Convidei Joaquim para me visitar, ele estava preocupado porque eu não aparecia no trabalho avia semanas. Quando chegou ficou apavorado em ver minha aparência deplorável, olhos inchados, magro, com uma cara de insano que ele jurava não ter visto nem no mais horripilante manicômio. Ele se sentou, preparei para nós algum chã, mas secretamente coloquei drogas fortíssimas para o sono em sua xicara, não demorou para Joaquim despencar no chão. Reuni o resto de minhas forças e arrastei ele como se fosse uma pressa de um grande predador faminto.  Posicionei Joaquim em cima da marca, busquei algumas cordas e amarei ele como um peru pronto para assar. Com uma enorme faca fiz inúmeros cortes em seu corpo, perto da meia noite a marca enchia com sangue, e a cada gota a marca esquentava cada vez mais e brilhava em vermelho, eu estremecia de medo, não acreditava no que estava fazendo. Perto da meia noite, Joaquim acordou, estava muito fraco porque já quase não tinha sangue. Olhava para mim desesperado, porém não confuso, sabia o que estava prestes a acontecer, então antes de tentar escapar, peguei as anotações do ritual que meu pai encontrou dos pescadores, a cada palavra pronunciada, mais agitado Joaquim ficava, e mais aliviado me sentia. Comecei a chorar, pois me sentia muito mal fazendo aquilo, nunca pensei em fazer um pacto demoníaco em troca de liberdade. As chamas começaram a arder e me cegar, já estava feito, dei uma última olhada no rosto de Joaquim e lhe pedi desculpas, subi as escadas correndo, tranquei o porão atrás de mim, lagrimas escoriam no meu rosto, antes de desmaiar novamente ouvi os gritos de Joaquim e os sussurros do demônio.

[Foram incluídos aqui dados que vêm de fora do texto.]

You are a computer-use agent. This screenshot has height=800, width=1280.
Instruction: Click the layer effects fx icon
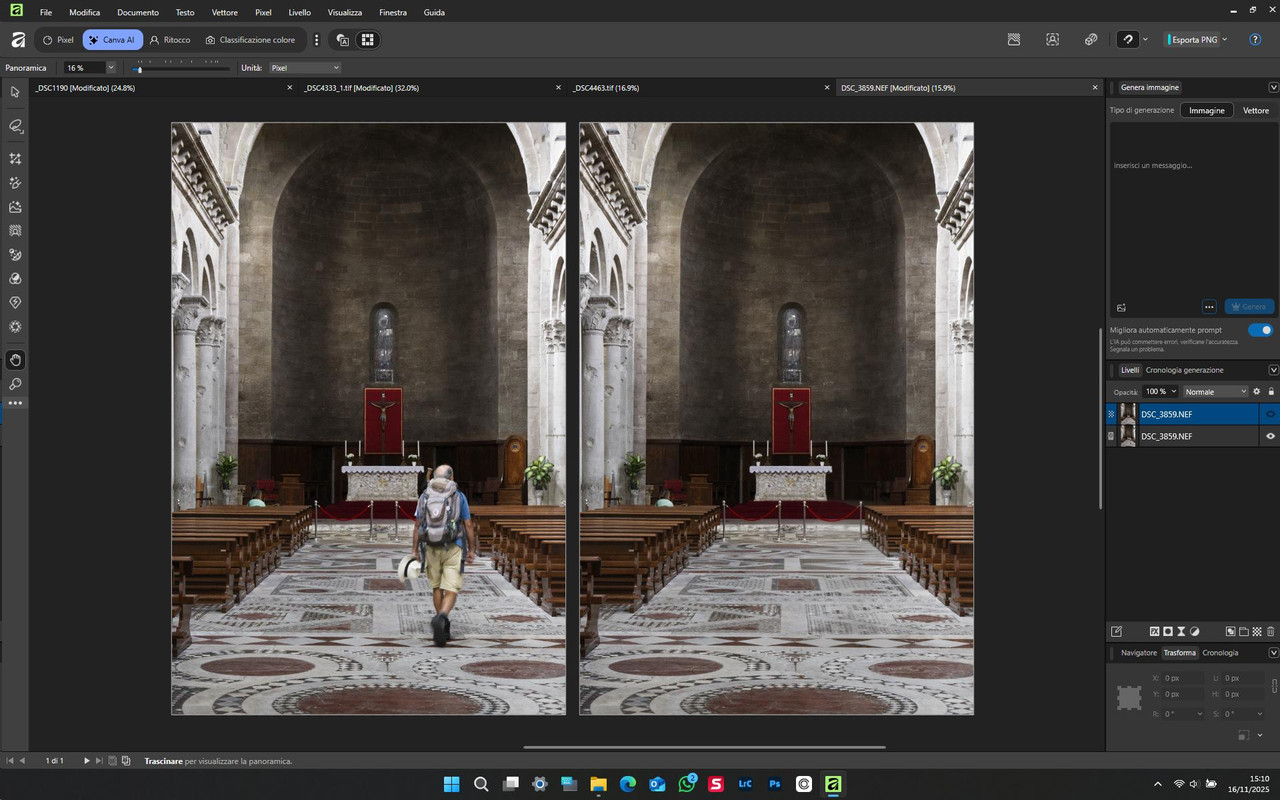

Quando acordei na manhã seguinte, não estava em casa na frente do porão, e sim em um hospital, esse mesmo hospital onde escrevo esse relato. Um policial veio me interrogar sobre o incêndio e me contar que fui salvo a um vizinho atento que sentiu o cheiro das chamas. Tentei lhe contar sobre meu amigo que estava comigo e de como nós acidentalmente colocamos fogo, para não parecer maluco, com todo esse relato de demônios e rituais, porem o policial parecia não acreditar em nada que eu dizia pois aparentemente Joaquim nunca existiu.